The possible artifacts from the combination of different sensors is an interesting aspect that I hadn't thought about. The math behind that optimization procedure should be quite interesting (minimizing artifacts occuring from blending information from different-focal-length sensors) In some way, t's akin projection of the globe onto a 2D map using different projection types and then merging the results together.

If I were to guess, from what you've described, I suspect the effect of hand-holding in this case would be one of the most prevalent (besides the atmospheric haze).
Should you have an opportunity shooting a similar type of scene
with the same camera on a tripod, - I'd be curious to hear about/see the outcome.

By the way, - from your response, I am getting that the sensors are not
fired simultaneously but in a sequence. Is that right? I understand why that could be beneficial from the electronics point of view (lower demand on the processor and the power), but it is obviously undesirable from the photographic point of view, - for the reason you've mentioned.

As for pixel-peeping, - it was my inner-researcher's curiousity about how things work rather then being grumpy about noise/quality/... And once the full-res image loaded on the screen it was hard to avoid looking at the detail.

Cheers,

Igor



 Godfrey DiGiorgi Thu, 24 May 2018 12:32:38 -0700 wrote:

Thank you, Igor!

There are several sources of "noise" or, more precisely, imaging artifacts in this photograph. First is just atmospheric haze and the necessary rendering manipulations to minimize it; yesterday wasn't the clearest of days. Second is the fact that it's an auto-merge of six hand-held exposures (no, I did not take the tripod with me), so a bit of image artifacting at the blending seams happens. And third, remember that any Light L16 single image is actually a merge of 10 out of 16 small sensor camera exposures, with three equivalent focal lengths (28mm, 70mm, and 150mm) being combined to achieve each single exposure. There are due to this some small blend artifacts which crop up in certain kinds of subject areas, where the camera images are overlapping, and foliage is one of the hardest subjects to image and merge like this due to wind and "not quite exactly at the same instant" exposures made at the 10 cameras.

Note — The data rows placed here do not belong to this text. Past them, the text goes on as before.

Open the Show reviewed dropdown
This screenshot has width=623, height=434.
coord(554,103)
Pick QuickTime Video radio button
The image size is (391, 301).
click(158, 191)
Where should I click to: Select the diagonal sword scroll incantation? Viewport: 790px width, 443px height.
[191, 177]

So while the total pixel count is very high, the imaging qualities and actual picture resolution/acutance differs somewhat from a single large-sensor camera photo, and is variable across the field of view. I've done some experiments by shooting a blank wall with just a little texture and then bashing the tone curve into truly pathological shapes that brings out all the individual camera exposure areas and where they blend: It's a fascinating study. The benefit of a camera like this is to have essentially a 50Mpixel camera with an equivalent FoV range from 28mm to 150mm in a package that's just a hair bigger than a "Plus" sized iPhone and weighs similarly. It's my favorite "pitch it in a tiny bag and go for a bicycle/motorcycle ride" camera by far, aside from the iPhone 8 Plus itself.

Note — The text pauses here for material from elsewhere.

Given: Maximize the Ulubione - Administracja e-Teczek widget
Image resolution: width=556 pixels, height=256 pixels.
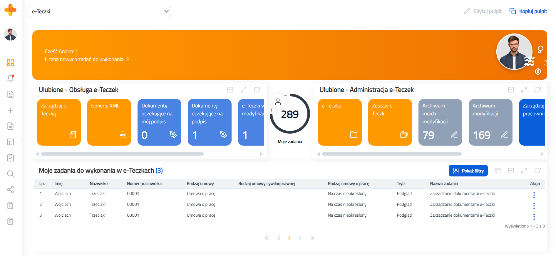Looking at the screenshot, I should (524, 90).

But of course, only photographers sit around at 1:1 resolution examining all the pixels in an image. I do too, just for the fun of it, when I'm learning and analyzing the performance of my cameras. But when I'm viewing a photograph like this, what I really want to see is it printed nice and big, and view it normally from 5-6 feet away, looking closer at details occasionally. The artifacts of its capture and processing will likely be invisible then. I think I want to have this one printed for me on smooth canvas … it will print to 12" tall by 50" wide at 360 ppi and should look stunning. (I could print it myself, but I so infrequently want to print anything that large it seems absurd to buy a roll of 13" paper and battle the printer just for this job… :-) That little print job will run me about $180 for a stretched canvas wrap. Perhaps I'll have it done in August and call it a birthday present to myself.

onwards!
G
—
"I don't mind if you don't like my manners.
 I don't like them myself. They're pretty bad.
 I grieve over them long winter evenings." – Philip Marlowe


On May 24, 2018, at 10:18 AM, Igor PDML-StR wrote:

That's a gorgeous view!
I just realized that I've never driven that way from San Jose.

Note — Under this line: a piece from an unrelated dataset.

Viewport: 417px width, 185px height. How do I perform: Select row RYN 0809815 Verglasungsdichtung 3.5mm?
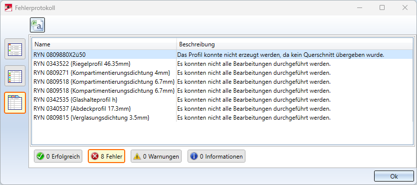(222, 118)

I was just curious: When I look at the full-res image, fully zoomed-in, I see something that looks like noise. At first, I noticed it in the blueish-grayish portion (the mostly-urban valley and trees surrounding the buildings). I attributed that to the haze in the air. Then, I've noticed a similar noise in the green trees and bushes that are to the right of the nearest dozen-or-so trees just behind the grassy area. Then I've noticed those almost everywhere...
It seems to be less apparent in some areas, and more apparent in others.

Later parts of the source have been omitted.